ÖR: mRNA daki başlangıç kodonu olan AUG nin karşısına UAC antikodonuna sahip bir tRNA gelmelidir. Bu antikodonu yaşıyan tRNA da methionin aminoasidini taşıyan fMet-tRNA dır.

AUG bütün mRNA larda başlatma kodonu olduğu için bütün protein sentez olayları metionin aminoasidinin getirilmesi ile başlar.

5) mRNA Şifresinin Okunması = Translasyon:

mRNA üzerindeki şifreye göre aa.lerin taşınıp aralarında peptit bağı kurularak protein sentezlenmesine şifrenin okunması yani translasyon denir.

fMet-tRNA ilk gelen tRNA dır ve ilk önce ribozomun A bölgesine oradan da AUG kodonu ile birlikte P bölgesine geçer. Bu arada boşalan A bölgesine mRNA da AUG kodonundan sonraki kodona uygun aminoaçil-tRNA yerleşir.

P bölgesindeki fMet-tRNA’nın taşığı methionin ile A bölgesinde bulunan 2.tRNA ya bağlı aa. arasında peptidil transferaz enzimi sayesinde bir peptid bağı kurulur. Bu sayede fMet-tRNA nın taşığı methionin A bölgesine aktarılır. Sonuçta A bölgesinde bir dipeptidil-tRNA oluşur. Peptid bağı kurulduktan sonra P bölgesindeki fMet-tRNA taşıdığı aminoasidi kaybettiği için serbest hale gelir ve ribozomdan ayrılıp sitoplazmaya döner.

fMet-tRNA nın ribozomdan ayrılması ile ribozom, translokaz enzimi sayesinde mRNA üzerinde bir kodon boyu hareket eder. Bu olaya translokasyon denir. Translokasyon sonucu A bölgesinde bulunan dipeptidil-tRNA boş durumdaki P bölgesine gelir böylece ribozomun A bölgesine başka bir aminoaçil-tRNA nın bağlanması için hazır hale gelir.

A bölgesine başka bir aminoaçil-tRNA kodon – antikodon uyumuna göre bağlanır. P bölgesinde bulunan dipeptidil-tRNA nın dipeptit ile A bölgesinde bulunan aa. arasında bir peptid bağı kurularak bir tripeptit sentezlenir. Sentez sırasında dipeptit P bölgesinden A bölgesine aktarılır. P bölgesinde serbest kalan tRNA ribozomdan ayrılır. Translokasyon ile ribozom bir kodon boyu hareket eder ve tri-peptidil-tRNA a bölgesinden P bölgesine geçer. Boşalan A bölgesine başka bir aminoaçil-tRNA bağlanır.

Aminoasidlere karşılık gelen bütün kodonlar bu şekilde okunur ve aa. zincirine yeni aa.ler eklenir. Bu işlem A bölgesine sonlandırma kodonlarından biri gelene kadar devam eder.

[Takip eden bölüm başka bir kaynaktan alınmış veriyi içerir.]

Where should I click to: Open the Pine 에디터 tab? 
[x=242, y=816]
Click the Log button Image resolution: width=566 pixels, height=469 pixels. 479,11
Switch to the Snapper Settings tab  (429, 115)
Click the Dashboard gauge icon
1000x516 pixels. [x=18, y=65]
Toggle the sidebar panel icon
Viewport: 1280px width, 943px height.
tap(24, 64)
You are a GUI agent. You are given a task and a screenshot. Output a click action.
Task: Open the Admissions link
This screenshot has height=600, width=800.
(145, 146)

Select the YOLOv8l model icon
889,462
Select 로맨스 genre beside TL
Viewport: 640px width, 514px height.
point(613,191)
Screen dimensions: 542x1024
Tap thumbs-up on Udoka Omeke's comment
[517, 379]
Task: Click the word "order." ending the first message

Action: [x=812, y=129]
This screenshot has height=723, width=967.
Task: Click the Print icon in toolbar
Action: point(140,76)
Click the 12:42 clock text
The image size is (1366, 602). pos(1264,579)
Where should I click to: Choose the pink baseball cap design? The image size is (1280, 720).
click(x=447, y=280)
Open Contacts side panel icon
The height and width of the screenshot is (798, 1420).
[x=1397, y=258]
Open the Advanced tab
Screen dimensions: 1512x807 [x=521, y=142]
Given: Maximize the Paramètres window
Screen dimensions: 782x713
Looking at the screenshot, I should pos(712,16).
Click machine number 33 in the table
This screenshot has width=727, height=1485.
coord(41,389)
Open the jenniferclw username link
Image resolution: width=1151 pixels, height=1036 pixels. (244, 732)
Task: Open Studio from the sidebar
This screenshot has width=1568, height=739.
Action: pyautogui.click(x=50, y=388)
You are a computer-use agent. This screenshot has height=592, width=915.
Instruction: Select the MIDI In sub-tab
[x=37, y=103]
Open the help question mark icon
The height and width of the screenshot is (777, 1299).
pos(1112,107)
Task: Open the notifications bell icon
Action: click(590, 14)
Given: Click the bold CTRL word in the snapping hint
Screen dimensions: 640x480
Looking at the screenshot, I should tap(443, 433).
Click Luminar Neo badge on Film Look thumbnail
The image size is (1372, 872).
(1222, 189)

Sonlandırma kodonları aminoasit karşılığı yoktur ve hiçbir tRNA tarafından tanınamaz yani bu kodonların antikodon karşılığı yoktur. Bu tanımsızlık sırasında meydana gelen zaman aksaması protein sentezinin sona erdiğini bildirir. ( sonlandırma kodonları RF denilen sonlandırma proteinleri tarafından tanınır.)

Protein sentezi sona erince mRNA – ribozom kompleksi dağılır.

NOT1: Bütün protein sentezi olaylarında ilk bağlanan methionindir. Bazı proteinlerde protein sentezi sırasında methionin koparılıp atılır ve proteine kendine özgü yapısı kazandırılır.

NOT2: Protein sentezi için şifre veren mRNA nın başlangıç kodonu olan AUG den önce de kodon olabilir fakat AUG başlangıç kodonu olduğu için bumdan önce gelen kodonlar okunmaz.

NOT3: Bir proteinin kısa zaman içinde çok fazla sayıda sentezlenmesi gerekiyorsa Polizom=Poliribozom kullanılır. Polizomlarda tek bir mRNA molekülüne birden fazla sayıda ribozom bağlanır böylece aynı çeşit proteinden kısa zamanda çok sayıda sentezlenir.

Protein sentezi bir dehidrasyon sentezidir. Aminoasitlerin birbirine bağlanması ile aralarında pepetid bağı oluşur ve bu sırada ATP harcanarak su açığa çıkar.

Protein sentezinde DNA, ATP, mRNA, tRNA, ribozom, enzimler ve aminoasitler rol alır.

Protein sentezi sırasında DNA dan proteine doğru bilgi akışına Santral Doğma denir.